Heavily used Node.js package has a code injection vulnerability

A heavily downloaded Node.js library has a high severity command injection vulnerability revealed this month.

Tracked as CVE-2021-21315, the bug impacts the "systeminformation" npm component which gets about 800,000 weekly downloads and has scored close to 34 million downloads to date since its inception.

OS Command Injection bug squashed

Put simply, "systeminformation" is a lightweight Node.js library that developers can include in their project to retrieve system information related to CPU, hardware, battery, network, services, and system processes.

According to the project's developer, developers are expected to use "systeminformation" in the backend.

"Node.js comes with some basic OS information, but I always wanted a little more. So I came up to write this little library."

"This library is still work in progress.
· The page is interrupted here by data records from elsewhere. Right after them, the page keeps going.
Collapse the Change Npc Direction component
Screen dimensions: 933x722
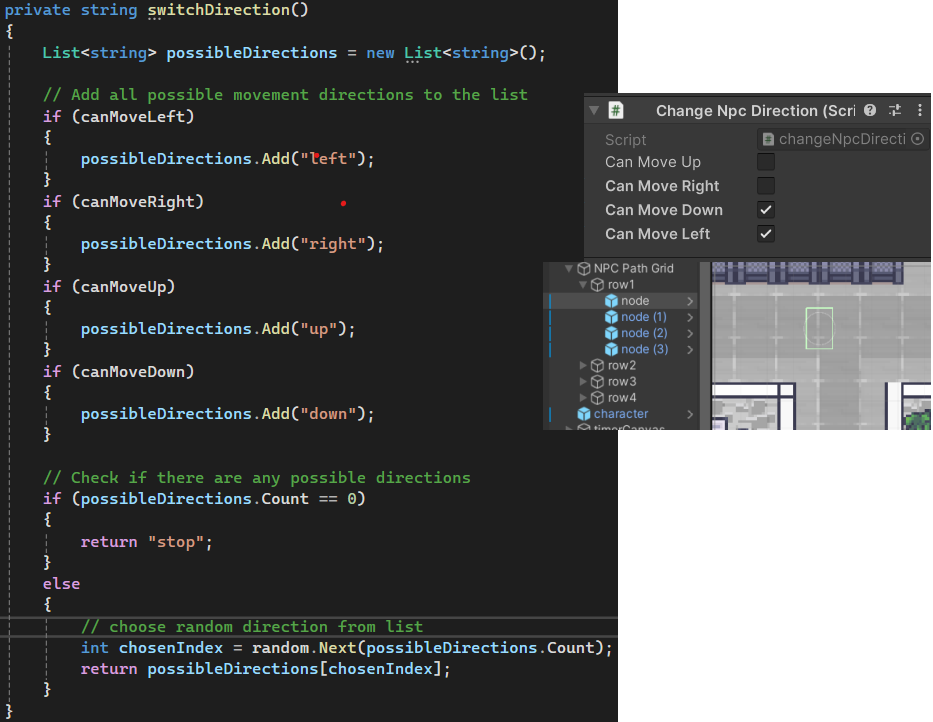[x=594, y=111]
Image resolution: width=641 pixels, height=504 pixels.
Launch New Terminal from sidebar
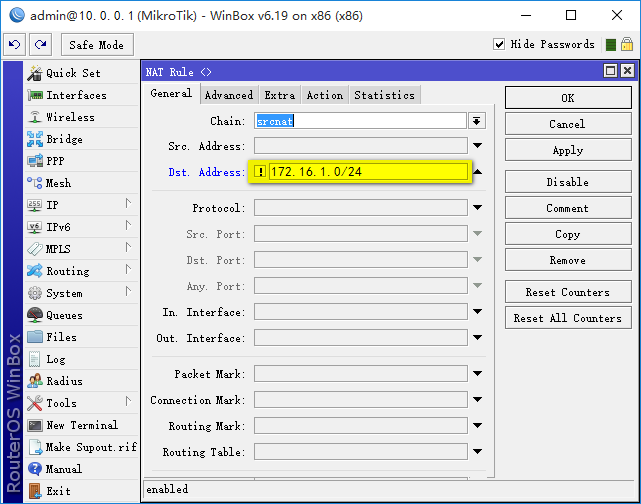coord(81,425)

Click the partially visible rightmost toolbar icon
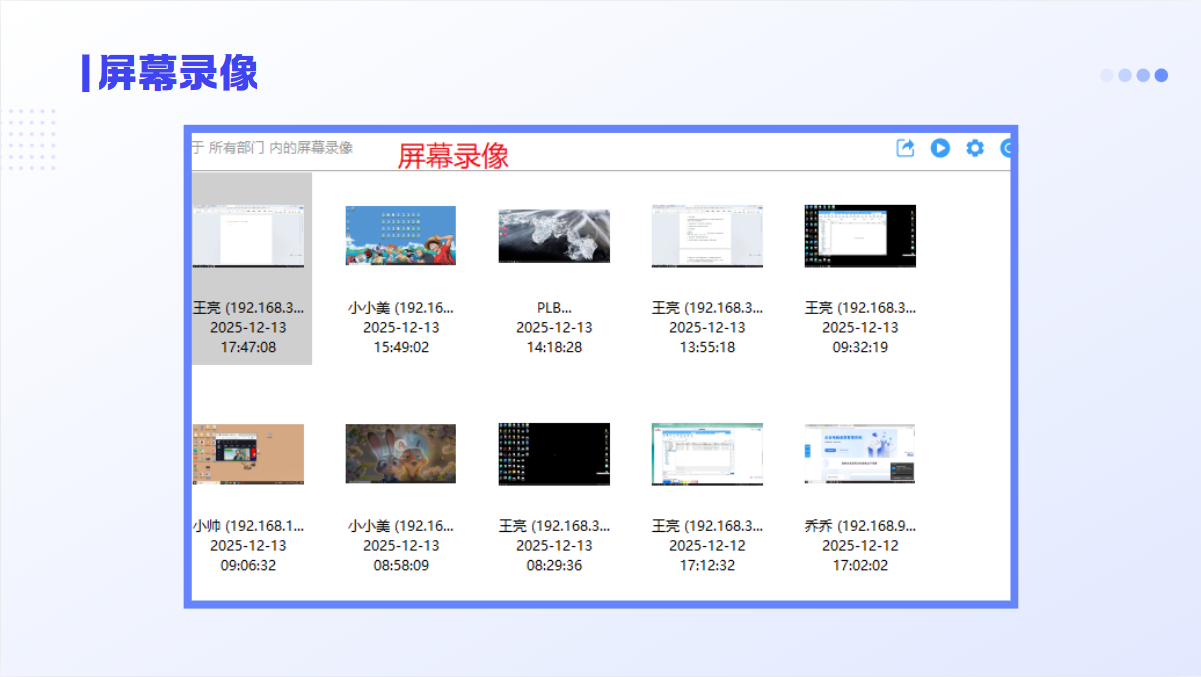(1006, 148)

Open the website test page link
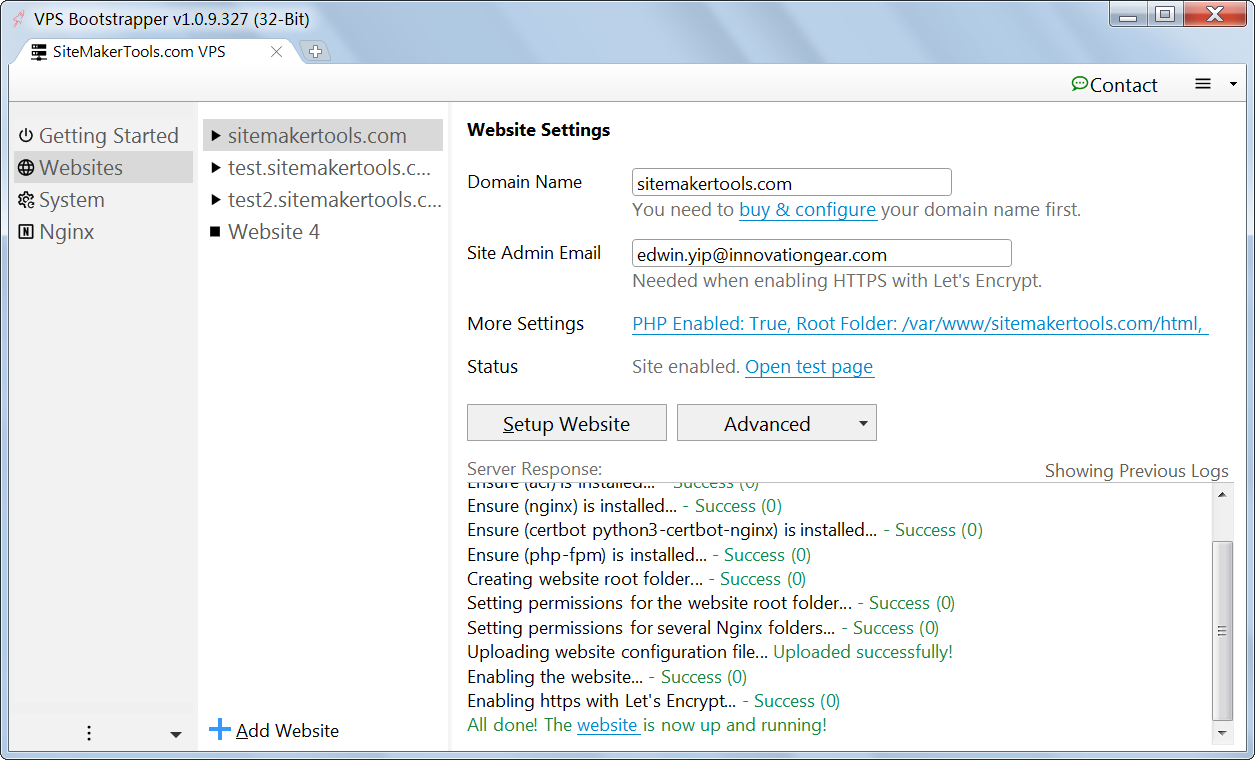[x=808, y=367]
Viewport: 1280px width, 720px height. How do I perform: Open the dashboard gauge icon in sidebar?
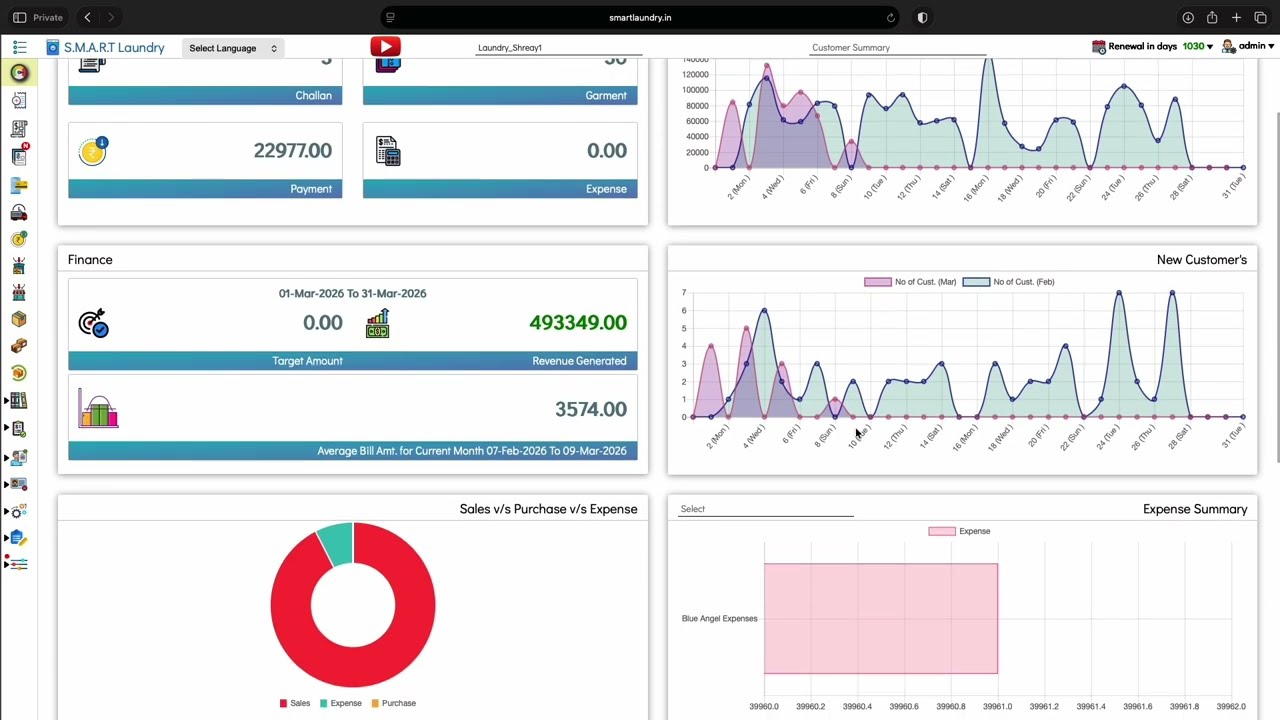click(x=19, y=73)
It is supposed to be used as a backend/server-side library (will definitely not work within a browser)," states the developer behind the component.

However, the presence of the code injection flaw within "systeminformation" meant an attacker could execute system commands by carefully injecting payload within the unsanitized parameters used by the component.

The fix shown below that went into version 5.3.1 of "systeminformation" sanitizes the parameters, checks if they are of the string data type and additionally whether prototype pollution had occurred at any point by the parameter, prior to invoking further commands.

Users of "systeminformation" should upgrade to versions 5.3.1 and above to resolve the CVE-2021-21315 vulnerability in their application.

Workaround also available

For developers who are unable to upgrade to the fixed version, the project publisher has shared information on a workaround that can be adopted instead.

This again involves cleaning up the parameters for any offending characters and properly validating if they are of the string data type.

"As a workaround instead of upgrading, be sure to check or sanitize service parameters that are passed to si.inetLatency(), si.inetChecksite(), si.services(), si.processLoad() ... do only allow strings, reject any arrays. String sanitation works as expected," reads the associated npm security advisory.

Node.js developers are encouraged to ensure if their applications properly sanitize user input prior to using it within commands and database queries.

Users should also periodically visit npm security advisories for information on the latest security fixes made to Node.js components.